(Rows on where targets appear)
»»
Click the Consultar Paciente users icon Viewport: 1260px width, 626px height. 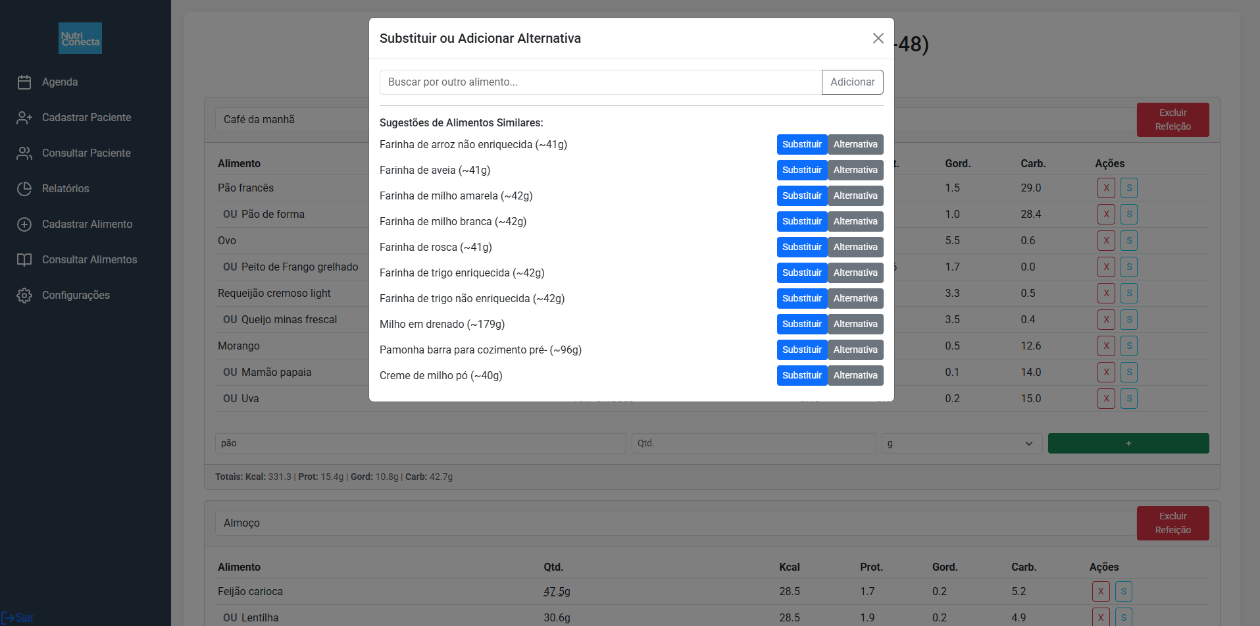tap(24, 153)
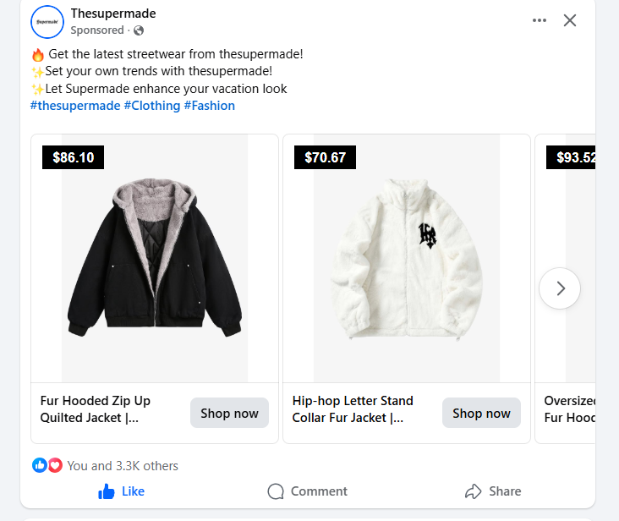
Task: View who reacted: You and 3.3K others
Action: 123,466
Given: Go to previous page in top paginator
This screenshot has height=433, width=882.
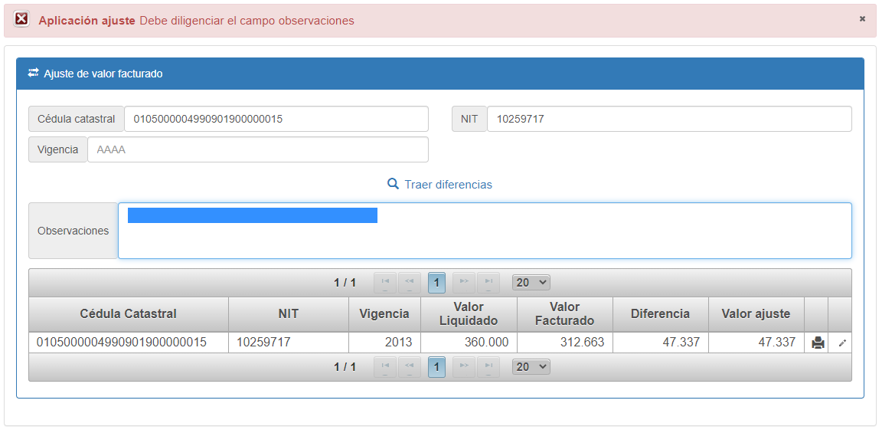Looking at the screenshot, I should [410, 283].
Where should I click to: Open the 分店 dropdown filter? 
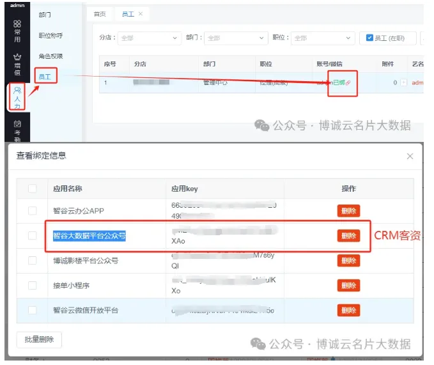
««
# Task to complete
Retype the listing without changes, starting at the line that contains "Given: Go to previous page in top paginator" and continuing through the end of the listing, including both ends. Leave the pictures out of your answer.

# Exercise output
Given: Go to previous page in top paginator
This screenshot has height=433, width=882.
Looking at the screenshot, I should [410, 283].
Where should I click to: Open the 分店 dropdown filter? 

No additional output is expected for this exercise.